Sunday, July 8, 2012

Permanency: What is Best for the Foster Child

There are those people out there that push the idea that every child in foster care wants and deserves a forever home with a family that adopts them into their family; and, from that ideal, the child lives happily ever after. In some instances this may be the case, but in many of the cases where children in foster care have been adopted into a family, it’s not a happily ever after scenario. It’s a scenario where the adopted child has turned the world of the adoptive family upside down, creating an environment of resentment and frustration.

Then you have foster homes that adopt a child and still have foster children in the home. This creates a different problem because now there are two sets of rules in the home--one set of rules for the foster child and another set of rules for the adopted child. With these two sets of rules, supervision becomes problematic. The State requires all foster parents to provide 24/7 supervision for each foster child placed in the home. There aren’t any requirements for an adopted child. The same scenario exists when there are still biological children living in the home.

One case that we dealt with personally was one where the home had adopted children and was still taking in foster children. The adopted children were allowed to run all over the small town that they lived in with little to no supervision. The foster children were given the same supervision as the adopted children and ended up not only getting in trouble with the law, but also creating problems within the family, causing the foster children’s immediate removal. That’s when they came to live with us.

We had another child that came to live with us that was from a failed adoption. He was part of a sibling group and the potential adoptive parents were told by the State that they needed to adopt both of the children to get the one they wanted. This created in the potential adoptive parents a feeling that they were being coerced by the State to do something they didn’t want to do. These parents went ahead with the adoption creating resentment for the unwanted child that continued even after the child came to live with us. Once the child was in our home, the resentment was apparent through the adoptive parents' ever constant interference, not wanting this child to succeed.

In defense of the parents, they were never trained on how to deal with children with attachment issues or early childhood trauma. They were fortunate that the other child was sweet and compliant and didn’t have the same issues as the sibling. These people didn’t want to fail, they just didn’t understand their limitations and how taxing a child with behavioral problems can be. Even the most seasoned parent has times when they feel overwhelmed.

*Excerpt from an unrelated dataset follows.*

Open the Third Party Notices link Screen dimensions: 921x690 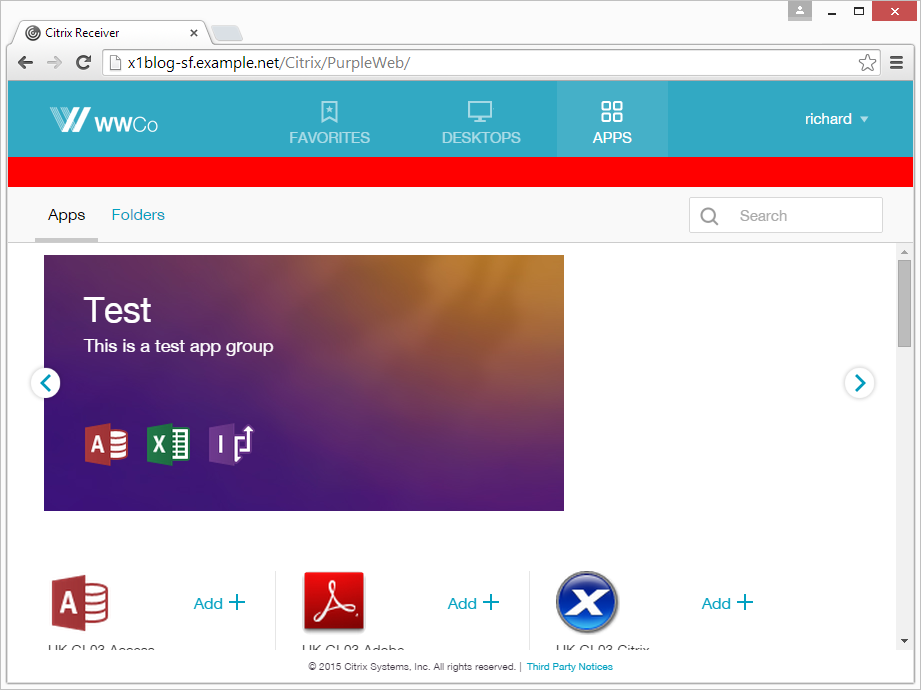point(569,667)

Then you have Guardianship, which sounds like the right thing to do for the person that doesn’t want to adopt, but wants the child to feel like they’re in their permanent home. The one thing that people don’t understand through Guardianship is that the state is still involved to a certain extent, but the Guardian has all of the liability. Whatever happens while the child is living in the home of the Guardian becomes the responsibility of the Guardian, and relieves the State of all responsibility.

Does a child need permanency? Absolutely! Permanency comes when the child knows that their home is one in which the Foster/Guardian/Adoptive parent does not give up on the child. Your family needs to determine which route is best for your situation. Do the research, do not allow anyone or any agency to guilt you into doing something you do not want or are unsure of doing. Doing what you feel is best for your family will most likely be what is best for the child.